U.S. forces lost track of massive amounts of weapons behind in Syria, says Pentagon
Weapons were damaged, and maybe stolen or lost, due to bad accounting.
By Christinia Bemis | Feb 20, 2020 | Print-friendly

Hundreds of millions of dollars' worth of U.S. weaponry may have been lost or stolen in war zones in Syria, warns a new Pentagon report. The report, released Tuesday by the Defense Department Inspector General, finds that U.S. forces failed to keep track of around $715 million of weapons that they had sent to U.S. allies during the fight against Islamic State militants.
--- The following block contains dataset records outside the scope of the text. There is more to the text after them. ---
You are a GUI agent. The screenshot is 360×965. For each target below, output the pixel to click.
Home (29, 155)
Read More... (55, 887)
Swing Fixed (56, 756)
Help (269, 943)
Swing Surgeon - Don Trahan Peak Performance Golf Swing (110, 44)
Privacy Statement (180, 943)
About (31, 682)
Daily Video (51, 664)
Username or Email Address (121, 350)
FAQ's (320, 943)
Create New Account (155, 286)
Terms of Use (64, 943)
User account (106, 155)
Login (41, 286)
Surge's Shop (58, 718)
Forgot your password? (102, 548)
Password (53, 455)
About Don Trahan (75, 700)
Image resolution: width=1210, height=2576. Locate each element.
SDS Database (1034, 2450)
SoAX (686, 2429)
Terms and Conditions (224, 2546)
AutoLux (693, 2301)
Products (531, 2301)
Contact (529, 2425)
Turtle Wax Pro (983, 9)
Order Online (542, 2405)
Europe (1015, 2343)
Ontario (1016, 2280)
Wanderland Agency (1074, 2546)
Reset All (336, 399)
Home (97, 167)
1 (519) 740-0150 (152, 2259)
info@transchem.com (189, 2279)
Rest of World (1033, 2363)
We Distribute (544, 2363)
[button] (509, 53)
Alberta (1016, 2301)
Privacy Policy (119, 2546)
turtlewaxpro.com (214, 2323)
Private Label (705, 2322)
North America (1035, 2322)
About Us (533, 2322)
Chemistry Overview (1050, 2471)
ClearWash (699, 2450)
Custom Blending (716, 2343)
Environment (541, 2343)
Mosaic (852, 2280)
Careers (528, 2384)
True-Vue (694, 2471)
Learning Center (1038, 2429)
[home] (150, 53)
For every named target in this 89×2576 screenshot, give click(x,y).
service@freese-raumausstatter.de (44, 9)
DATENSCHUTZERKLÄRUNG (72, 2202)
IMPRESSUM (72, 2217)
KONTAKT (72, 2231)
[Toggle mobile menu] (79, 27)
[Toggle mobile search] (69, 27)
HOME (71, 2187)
Officials with Special Operations Joint Task Force-Operation Inherent Resolve (SOJTF-OIR) and the 1st Theater Sustainment Command (TSC) were responsible for accounting for the weapons and failed to do so, according to the report. The Military Times, a defense news publication, explained that SOJTF-OIR oversees a fund to train and equip Syrian forces to combat the Islamic State and decides which weapons and equipment these forces require. It said that the 1st TSC oversaw storage of the arms at a warehouse in Kuwait and their transfers to other warehouses near the Syrian border.

The inspector general's report found that thousands of weapons were "vulnerable to loss or theft." Officials could not say for certain if any hardware had been lost or stolen, however, due to improper accounting.

Accounting errors also caused cost duplicate orders, resulting in cost overruns and overflow of equipment into the warehouses, the report also said. It also stated that many weapons suffered damage due to improper storage in outside shipping containers as storage space ran low.

The report said that SOJTF-OIR and the 1st TSC will organize a new shared drive to establish a centralized inventory of all the equipment. All unserviceable gear and weapons will be disposed of to free up more warehouse space, it said.